* **Extracted data**
--
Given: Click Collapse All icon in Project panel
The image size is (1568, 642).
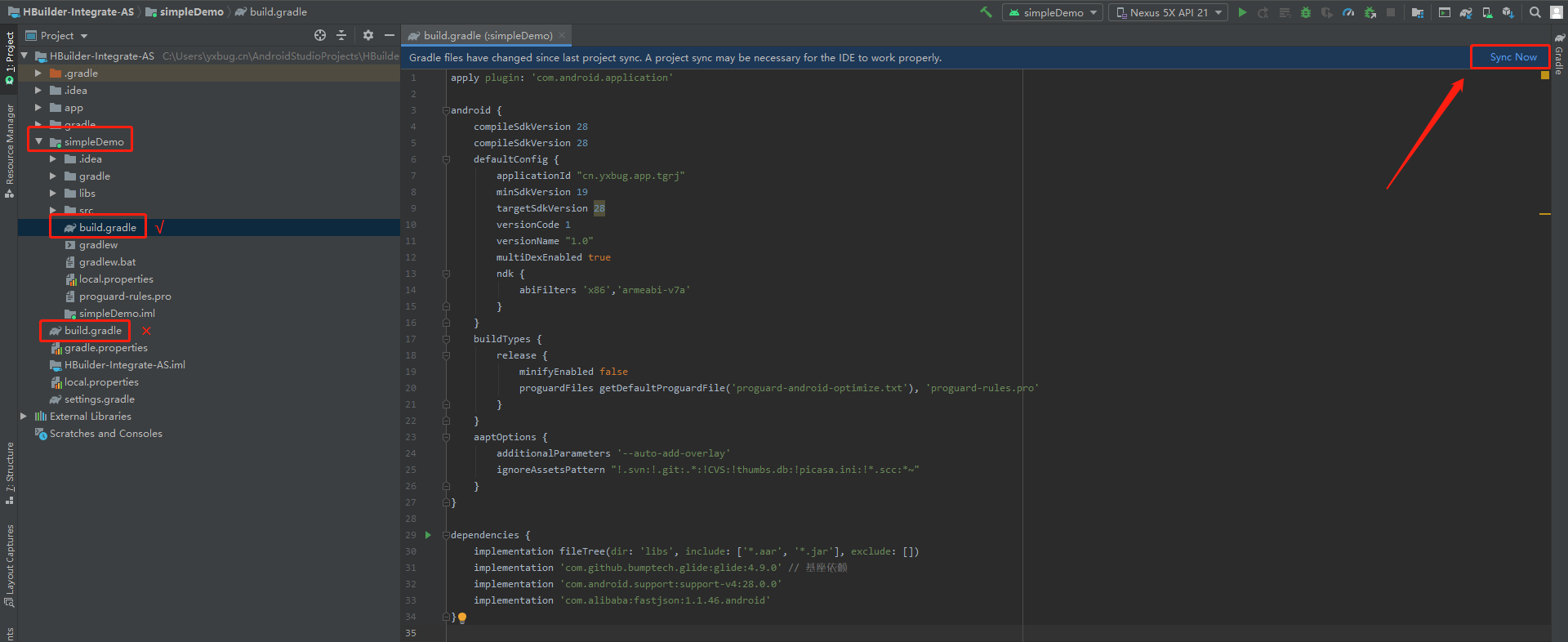Looking at the screenshot, I should coord(341,35).

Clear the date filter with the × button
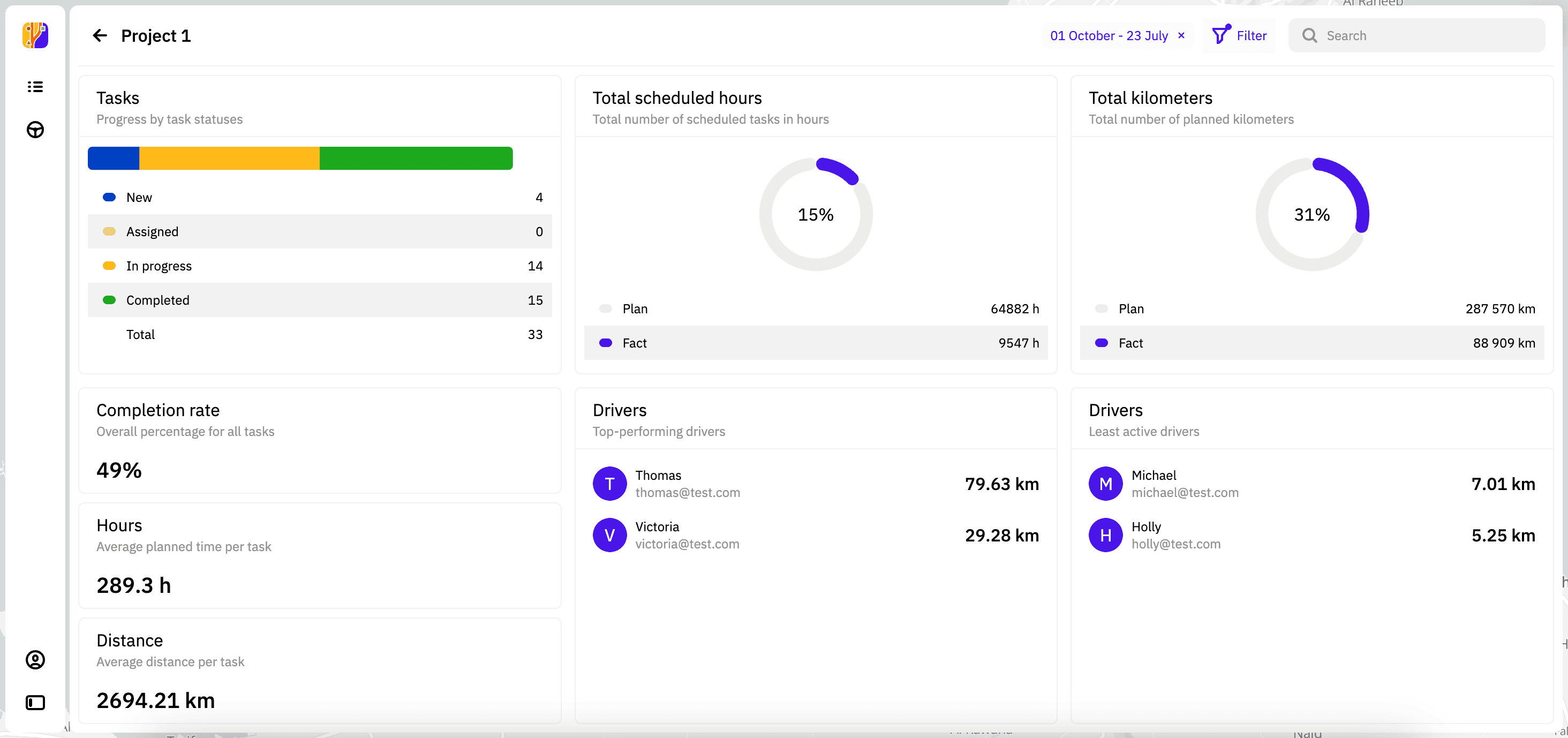[x=1181, y=35]
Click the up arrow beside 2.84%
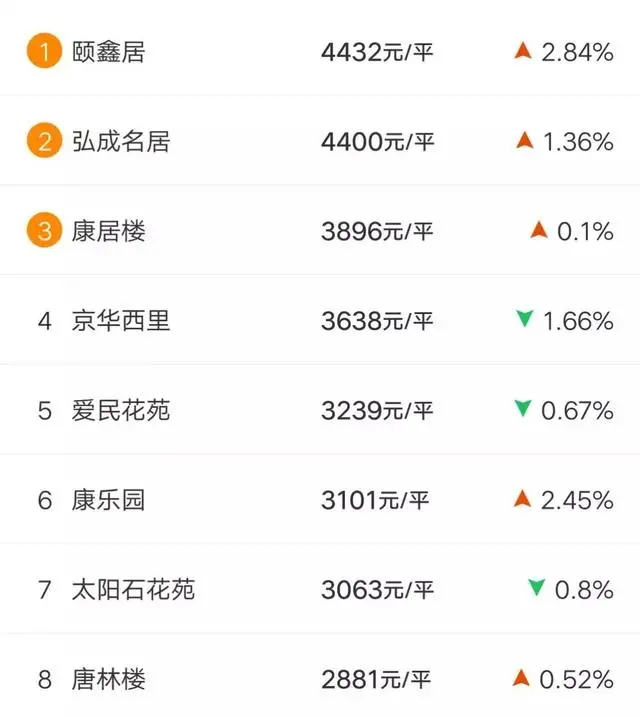The height and width of the screenshot is (717, 640). 523,50
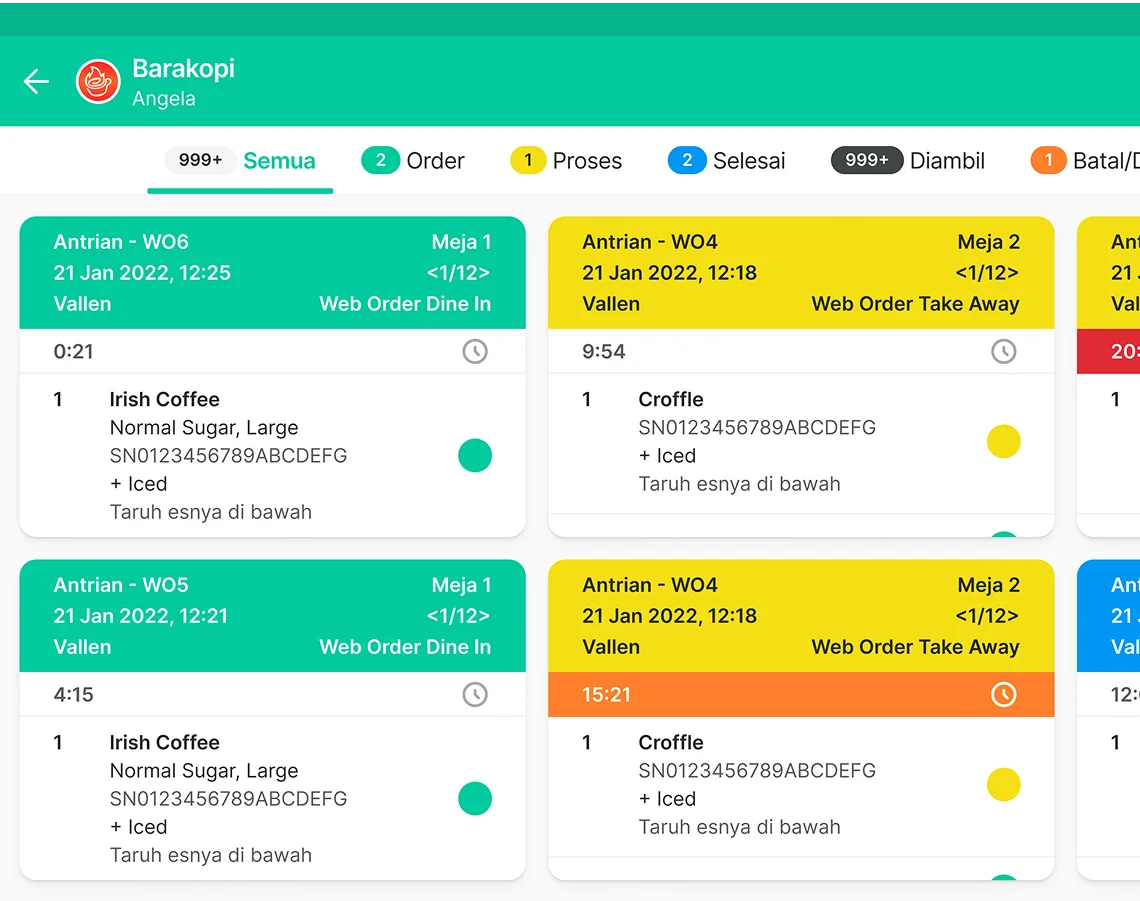Toggle yellow status dot on 9:54 Croffle
Viewport: 1140px width, 901px height.
click(x=1003, y=441)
--
* **What the task asks**
Recast the items as a numbered list, starting at the line containing "Clear the date filter with the × button" and ending at the last line of the items, with blank lines left out and the pictures omitted.

* **Task result**
1. Clear the date filter with the × button
2. [x=1181, y=35]
3. Click the up arrow beside 2.84%
4. The height and width of the screenshot is (717, 640). 523,50
5. Toggle yellow status dot on 9:54 Croffle
6. Viewport: 1140px width, 901px height.
7. click(x=1003, y=441)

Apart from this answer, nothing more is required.